Daily Caloric Restriction in ADPKD

Official Title

Daily Caloric Restriction in Overweight and Obese Adults With ADPKD

Brief Summary

      This clinical trial will determine whether a daily-caloric restriction-based weight loss
      intervention can slow kidney growth in adults with autosomal dominant polycystic kidney
      disease who are overweight or obese. The study will also evaluate changes in abdominal fat by
      magnetic resonance imaging. Blood and fat samples will provide insight into biological
      changes that may contribute to any observed benefits of the intervention.
    

Detailed Description

      Autosomal dominant polycystic kidney disease (ADPKD) is characterized by development and
      continued growth of numerous fluid-filled renal cysts that ultimately result in renal
      failure. Similar to the general population, the prevalence of overweight and obesity have
      been rising in ADPKD patients, effecting about two-thirds of individuals. Adipocytes do not
      simply act as a fat reservoir, but are active endocrine organs that promote release of
      pro-inflammatory cytokines, and thus, may be a promising clinical target for ADPKD
      management.
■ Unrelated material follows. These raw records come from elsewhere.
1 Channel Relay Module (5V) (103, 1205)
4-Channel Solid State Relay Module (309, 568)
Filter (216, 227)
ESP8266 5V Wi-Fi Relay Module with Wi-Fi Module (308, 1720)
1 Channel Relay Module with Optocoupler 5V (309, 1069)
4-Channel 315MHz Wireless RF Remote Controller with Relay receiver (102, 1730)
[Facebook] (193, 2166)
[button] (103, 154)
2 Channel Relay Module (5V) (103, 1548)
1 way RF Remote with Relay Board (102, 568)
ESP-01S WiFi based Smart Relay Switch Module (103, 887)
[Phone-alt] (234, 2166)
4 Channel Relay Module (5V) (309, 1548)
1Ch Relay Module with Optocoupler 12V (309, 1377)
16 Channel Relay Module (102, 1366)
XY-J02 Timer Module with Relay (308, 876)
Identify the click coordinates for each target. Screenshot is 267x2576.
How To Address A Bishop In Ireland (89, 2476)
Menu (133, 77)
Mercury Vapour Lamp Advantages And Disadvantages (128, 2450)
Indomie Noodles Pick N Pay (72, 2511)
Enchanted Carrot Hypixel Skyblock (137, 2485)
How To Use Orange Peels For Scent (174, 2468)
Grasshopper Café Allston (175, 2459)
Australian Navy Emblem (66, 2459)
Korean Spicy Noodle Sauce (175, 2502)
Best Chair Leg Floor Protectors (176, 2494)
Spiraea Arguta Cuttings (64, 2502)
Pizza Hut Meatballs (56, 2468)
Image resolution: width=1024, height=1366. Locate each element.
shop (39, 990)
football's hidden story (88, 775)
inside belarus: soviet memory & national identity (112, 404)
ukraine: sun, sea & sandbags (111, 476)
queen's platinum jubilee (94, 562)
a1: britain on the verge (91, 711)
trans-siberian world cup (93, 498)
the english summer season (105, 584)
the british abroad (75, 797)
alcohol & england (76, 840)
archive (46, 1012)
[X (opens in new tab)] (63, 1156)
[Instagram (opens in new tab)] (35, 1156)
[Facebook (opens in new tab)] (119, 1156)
Mounting evidence also suggests that a metabolic defect exists in ADPKD, which
      likely contributes to cystic epithelial proliferation and subsequent cyst growth.
      Additionally, the investigators recently reported that overweight and obesity are strong
      independent predictors of more rapid kidney growth. Collectively, these data suggest that
      interventions to reduce abdominal adiposity may slow ADPKD progression.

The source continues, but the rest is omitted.